> _WHAT YOU HAVE TO DO_:
Copy nothing from the entries below except the lines from the one containing "Open the 表示(V)" through the one containing "Given: Click cart icon for 촉촉한 군고구마말랭이", and copy those exactly.

> _MATERIAL PROVIDED_:

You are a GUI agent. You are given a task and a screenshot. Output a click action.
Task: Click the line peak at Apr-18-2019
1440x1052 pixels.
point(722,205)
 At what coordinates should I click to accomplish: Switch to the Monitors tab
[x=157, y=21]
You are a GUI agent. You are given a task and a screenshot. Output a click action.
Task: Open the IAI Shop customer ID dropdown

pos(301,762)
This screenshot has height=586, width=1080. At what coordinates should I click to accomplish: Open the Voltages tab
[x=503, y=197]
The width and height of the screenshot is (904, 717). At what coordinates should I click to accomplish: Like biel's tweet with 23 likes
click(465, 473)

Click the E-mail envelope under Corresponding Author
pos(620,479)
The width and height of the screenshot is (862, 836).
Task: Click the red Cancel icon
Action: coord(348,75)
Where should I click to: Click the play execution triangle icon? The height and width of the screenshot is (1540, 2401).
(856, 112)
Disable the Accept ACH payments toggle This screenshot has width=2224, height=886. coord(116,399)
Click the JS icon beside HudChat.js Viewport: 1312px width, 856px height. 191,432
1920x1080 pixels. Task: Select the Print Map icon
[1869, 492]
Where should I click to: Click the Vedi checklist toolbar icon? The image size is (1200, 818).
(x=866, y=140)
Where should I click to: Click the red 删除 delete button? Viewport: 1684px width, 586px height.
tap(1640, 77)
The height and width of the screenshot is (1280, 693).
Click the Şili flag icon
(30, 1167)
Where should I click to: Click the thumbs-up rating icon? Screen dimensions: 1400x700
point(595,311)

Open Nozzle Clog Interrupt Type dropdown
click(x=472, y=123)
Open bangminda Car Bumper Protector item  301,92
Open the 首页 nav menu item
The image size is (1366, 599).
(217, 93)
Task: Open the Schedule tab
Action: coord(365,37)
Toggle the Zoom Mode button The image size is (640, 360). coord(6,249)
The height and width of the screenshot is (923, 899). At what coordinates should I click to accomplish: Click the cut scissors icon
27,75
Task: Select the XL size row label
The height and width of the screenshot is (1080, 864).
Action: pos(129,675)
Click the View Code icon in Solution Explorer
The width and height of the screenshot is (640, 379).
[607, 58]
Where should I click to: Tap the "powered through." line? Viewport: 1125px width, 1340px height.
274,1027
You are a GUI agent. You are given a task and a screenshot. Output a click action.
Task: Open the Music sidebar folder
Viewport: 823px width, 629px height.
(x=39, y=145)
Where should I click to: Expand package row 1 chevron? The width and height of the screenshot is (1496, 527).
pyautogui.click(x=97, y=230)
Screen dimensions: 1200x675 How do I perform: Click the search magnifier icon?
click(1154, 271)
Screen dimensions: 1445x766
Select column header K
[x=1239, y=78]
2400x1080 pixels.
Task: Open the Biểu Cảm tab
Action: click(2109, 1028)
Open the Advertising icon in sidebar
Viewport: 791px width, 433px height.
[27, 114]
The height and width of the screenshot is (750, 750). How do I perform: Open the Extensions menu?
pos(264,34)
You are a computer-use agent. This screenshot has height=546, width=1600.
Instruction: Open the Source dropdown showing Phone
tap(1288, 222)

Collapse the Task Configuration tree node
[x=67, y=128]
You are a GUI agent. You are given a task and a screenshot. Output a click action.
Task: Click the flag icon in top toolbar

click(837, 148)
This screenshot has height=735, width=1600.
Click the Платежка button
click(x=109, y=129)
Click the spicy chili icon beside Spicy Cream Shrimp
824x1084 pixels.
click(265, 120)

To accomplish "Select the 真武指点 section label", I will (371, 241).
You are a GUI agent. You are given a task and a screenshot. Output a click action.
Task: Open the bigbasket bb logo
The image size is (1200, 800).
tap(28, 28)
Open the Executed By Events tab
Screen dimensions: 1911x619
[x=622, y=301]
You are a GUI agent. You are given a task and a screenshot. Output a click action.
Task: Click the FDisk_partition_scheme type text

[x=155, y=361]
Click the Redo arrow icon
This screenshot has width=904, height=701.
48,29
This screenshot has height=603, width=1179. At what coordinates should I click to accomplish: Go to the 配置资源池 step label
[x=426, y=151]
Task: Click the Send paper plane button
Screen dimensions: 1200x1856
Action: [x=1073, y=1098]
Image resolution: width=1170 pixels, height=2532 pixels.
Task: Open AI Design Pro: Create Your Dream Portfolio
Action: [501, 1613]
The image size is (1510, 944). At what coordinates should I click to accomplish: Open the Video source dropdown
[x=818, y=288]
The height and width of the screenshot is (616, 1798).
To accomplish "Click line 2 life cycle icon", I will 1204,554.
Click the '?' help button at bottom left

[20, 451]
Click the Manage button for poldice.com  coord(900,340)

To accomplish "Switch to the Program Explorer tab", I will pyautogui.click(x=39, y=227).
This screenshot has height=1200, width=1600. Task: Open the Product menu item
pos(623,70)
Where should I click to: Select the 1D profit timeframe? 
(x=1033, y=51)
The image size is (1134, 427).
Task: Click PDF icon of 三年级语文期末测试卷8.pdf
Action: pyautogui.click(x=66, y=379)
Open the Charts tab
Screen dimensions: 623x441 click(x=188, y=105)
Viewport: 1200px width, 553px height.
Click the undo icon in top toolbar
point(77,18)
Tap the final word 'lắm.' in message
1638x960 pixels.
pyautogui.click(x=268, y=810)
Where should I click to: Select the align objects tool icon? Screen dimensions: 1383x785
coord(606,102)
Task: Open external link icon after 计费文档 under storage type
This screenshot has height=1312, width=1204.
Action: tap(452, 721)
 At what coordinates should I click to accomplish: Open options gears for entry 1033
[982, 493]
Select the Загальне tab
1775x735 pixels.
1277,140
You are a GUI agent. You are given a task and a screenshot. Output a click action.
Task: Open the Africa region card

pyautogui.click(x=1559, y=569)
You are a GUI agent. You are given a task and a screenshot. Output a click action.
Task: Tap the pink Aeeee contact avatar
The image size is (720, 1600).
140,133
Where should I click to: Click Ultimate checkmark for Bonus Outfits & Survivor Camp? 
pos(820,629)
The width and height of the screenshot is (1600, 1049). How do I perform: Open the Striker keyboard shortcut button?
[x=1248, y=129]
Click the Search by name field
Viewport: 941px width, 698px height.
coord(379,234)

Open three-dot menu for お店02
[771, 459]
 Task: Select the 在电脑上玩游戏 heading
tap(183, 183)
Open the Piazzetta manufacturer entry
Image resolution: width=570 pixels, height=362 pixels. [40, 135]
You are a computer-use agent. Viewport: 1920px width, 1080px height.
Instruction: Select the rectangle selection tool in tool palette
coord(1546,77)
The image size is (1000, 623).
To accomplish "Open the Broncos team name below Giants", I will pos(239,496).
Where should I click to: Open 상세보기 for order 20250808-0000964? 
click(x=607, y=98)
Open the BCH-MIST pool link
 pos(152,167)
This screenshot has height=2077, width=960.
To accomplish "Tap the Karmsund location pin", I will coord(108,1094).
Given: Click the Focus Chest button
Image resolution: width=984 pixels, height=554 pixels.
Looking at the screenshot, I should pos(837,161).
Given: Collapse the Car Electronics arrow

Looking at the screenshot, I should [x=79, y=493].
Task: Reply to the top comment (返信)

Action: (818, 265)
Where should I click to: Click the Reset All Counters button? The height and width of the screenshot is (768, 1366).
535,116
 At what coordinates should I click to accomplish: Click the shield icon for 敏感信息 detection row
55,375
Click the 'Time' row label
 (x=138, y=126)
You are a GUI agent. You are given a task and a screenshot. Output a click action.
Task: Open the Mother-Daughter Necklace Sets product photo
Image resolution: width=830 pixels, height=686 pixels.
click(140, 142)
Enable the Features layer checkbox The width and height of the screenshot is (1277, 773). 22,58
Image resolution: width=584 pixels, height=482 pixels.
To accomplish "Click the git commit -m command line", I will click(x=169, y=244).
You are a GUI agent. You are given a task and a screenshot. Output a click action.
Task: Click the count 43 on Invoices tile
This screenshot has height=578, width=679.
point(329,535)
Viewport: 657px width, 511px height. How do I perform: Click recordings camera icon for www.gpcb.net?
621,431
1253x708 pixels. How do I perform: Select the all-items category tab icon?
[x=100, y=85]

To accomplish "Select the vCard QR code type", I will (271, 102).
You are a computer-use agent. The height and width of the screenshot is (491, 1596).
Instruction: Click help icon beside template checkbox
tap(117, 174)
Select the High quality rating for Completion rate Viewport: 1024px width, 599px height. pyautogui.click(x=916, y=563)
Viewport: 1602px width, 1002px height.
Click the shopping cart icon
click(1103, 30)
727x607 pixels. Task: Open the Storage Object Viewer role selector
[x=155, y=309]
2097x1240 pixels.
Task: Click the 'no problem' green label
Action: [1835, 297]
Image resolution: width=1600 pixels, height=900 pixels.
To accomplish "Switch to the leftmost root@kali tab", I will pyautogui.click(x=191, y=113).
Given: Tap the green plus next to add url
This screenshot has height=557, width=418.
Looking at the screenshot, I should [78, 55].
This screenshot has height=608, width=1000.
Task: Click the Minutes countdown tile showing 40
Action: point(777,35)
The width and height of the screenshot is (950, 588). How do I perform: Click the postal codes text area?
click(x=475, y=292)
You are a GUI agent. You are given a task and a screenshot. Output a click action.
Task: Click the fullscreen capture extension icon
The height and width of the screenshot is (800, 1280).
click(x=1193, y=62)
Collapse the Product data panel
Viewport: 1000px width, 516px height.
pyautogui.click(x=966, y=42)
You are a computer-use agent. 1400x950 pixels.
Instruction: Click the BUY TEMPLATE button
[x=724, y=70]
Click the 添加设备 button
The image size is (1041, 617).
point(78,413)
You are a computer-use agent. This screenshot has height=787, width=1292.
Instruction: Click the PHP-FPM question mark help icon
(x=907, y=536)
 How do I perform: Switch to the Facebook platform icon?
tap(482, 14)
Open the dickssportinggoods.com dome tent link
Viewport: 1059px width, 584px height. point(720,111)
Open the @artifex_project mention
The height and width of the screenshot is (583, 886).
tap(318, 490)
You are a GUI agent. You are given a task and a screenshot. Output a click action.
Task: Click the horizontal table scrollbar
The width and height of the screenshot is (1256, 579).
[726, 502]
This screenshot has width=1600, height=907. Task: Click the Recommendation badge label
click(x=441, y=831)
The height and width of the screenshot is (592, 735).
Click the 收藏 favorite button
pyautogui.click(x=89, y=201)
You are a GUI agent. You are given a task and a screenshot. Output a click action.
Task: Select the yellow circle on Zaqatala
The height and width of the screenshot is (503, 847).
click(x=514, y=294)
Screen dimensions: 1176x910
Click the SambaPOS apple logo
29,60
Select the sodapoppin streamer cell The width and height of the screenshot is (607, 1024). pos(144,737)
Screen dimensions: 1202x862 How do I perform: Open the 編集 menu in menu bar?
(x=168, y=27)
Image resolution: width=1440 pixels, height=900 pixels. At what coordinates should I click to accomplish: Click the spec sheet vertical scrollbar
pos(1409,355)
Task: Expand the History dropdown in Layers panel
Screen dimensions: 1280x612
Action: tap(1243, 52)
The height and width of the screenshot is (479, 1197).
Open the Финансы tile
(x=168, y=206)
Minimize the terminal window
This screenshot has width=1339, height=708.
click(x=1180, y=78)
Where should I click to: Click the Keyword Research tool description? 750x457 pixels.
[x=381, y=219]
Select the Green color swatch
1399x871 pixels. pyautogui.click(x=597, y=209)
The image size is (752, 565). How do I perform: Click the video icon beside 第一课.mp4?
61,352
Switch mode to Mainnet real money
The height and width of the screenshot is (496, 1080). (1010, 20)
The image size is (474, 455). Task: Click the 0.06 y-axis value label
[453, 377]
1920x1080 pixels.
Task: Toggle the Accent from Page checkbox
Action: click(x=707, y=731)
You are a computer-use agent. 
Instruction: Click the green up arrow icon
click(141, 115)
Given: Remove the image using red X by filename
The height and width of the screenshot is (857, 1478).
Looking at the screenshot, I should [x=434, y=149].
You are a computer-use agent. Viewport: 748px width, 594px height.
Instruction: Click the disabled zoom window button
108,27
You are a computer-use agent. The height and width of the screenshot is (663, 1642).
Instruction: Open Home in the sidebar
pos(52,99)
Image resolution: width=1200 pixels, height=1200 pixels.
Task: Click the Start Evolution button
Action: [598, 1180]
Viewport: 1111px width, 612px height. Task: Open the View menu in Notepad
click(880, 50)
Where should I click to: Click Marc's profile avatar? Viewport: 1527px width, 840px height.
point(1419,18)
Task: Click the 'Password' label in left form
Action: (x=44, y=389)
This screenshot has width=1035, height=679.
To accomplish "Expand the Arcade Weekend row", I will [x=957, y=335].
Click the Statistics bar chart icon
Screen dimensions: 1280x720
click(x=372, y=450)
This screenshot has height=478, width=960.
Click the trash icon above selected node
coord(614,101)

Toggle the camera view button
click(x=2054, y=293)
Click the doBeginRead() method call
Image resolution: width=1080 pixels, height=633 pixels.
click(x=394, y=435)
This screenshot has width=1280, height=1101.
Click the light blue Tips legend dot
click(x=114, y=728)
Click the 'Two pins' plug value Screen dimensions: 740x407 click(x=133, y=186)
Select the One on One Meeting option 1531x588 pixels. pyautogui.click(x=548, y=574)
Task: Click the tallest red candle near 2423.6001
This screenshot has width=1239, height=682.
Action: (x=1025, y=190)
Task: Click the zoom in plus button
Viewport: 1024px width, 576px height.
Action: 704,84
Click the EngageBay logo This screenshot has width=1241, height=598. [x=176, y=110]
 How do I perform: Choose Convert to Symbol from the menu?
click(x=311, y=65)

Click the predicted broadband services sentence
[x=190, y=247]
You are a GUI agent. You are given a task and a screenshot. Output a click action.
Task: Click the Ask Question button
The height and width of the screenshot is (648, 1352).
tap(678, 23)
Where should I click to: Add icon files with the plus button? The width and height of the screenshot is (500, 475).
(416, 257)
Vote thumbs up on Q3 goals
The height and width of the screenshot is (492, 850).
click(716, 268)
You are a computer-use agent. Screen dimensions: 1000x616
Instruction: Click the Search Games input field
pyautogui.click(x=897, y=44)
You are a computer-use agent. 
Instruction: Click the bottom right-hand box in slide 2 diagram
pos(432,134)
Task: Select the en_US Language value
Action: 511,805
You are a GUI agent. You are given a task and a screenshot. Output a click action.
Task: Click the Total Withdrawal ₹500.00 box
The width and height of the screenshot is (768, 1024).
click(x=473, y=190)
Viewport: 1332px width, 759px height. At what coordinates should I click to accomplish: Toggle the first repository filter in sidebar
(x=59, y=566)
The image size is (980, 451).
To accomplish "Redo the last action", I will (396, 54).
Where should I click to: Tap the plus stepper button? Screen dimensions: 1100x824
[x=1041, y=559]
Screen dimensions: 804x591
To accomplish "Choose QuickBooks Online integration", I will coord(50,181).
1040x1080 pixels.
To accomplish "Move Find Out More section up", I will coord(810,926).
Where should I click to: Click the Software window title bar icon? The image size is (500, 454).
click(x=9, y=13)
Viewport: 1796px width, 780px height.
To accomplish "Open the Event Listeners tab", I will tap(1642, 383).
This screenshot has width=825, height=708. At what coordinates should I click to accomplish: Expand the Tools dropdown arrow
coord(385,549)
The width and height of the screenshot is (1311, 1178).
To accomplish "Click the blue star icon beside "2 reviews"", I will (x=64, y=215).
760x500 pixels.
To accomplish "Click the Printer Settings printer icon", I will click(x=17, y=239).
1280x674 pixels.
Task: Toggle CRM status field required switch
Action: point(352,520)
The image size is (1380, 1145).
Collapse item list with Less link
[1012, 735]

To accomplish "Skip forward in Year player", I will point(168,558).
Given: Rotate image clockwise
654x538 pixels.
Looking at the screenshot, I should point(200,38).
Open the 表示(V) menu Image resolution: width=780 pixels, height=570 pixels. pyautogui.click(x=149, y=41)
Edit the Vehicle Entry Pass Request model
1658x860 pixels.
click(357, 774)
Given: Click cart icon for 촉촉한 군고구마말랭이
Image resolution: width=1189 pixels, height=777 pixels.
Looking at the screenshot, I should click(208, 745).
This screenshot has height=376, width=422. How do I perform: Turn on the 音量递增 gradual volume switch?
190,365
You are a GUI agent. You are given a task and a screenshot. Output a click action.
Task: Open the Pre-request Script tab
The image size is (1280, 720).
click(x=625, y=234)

> _OUTPUT BELOW_:
Open the 表示(V) menu Image resolution: width=780 pixels, height=570 pixels. pyautogui.click(x=149, y=41)
Edit the Vehicle Entry Pass Request model
1658x860 pixels.
click(357, 774)
Given: Click cart icon for 촉촉한 군고구마말랭이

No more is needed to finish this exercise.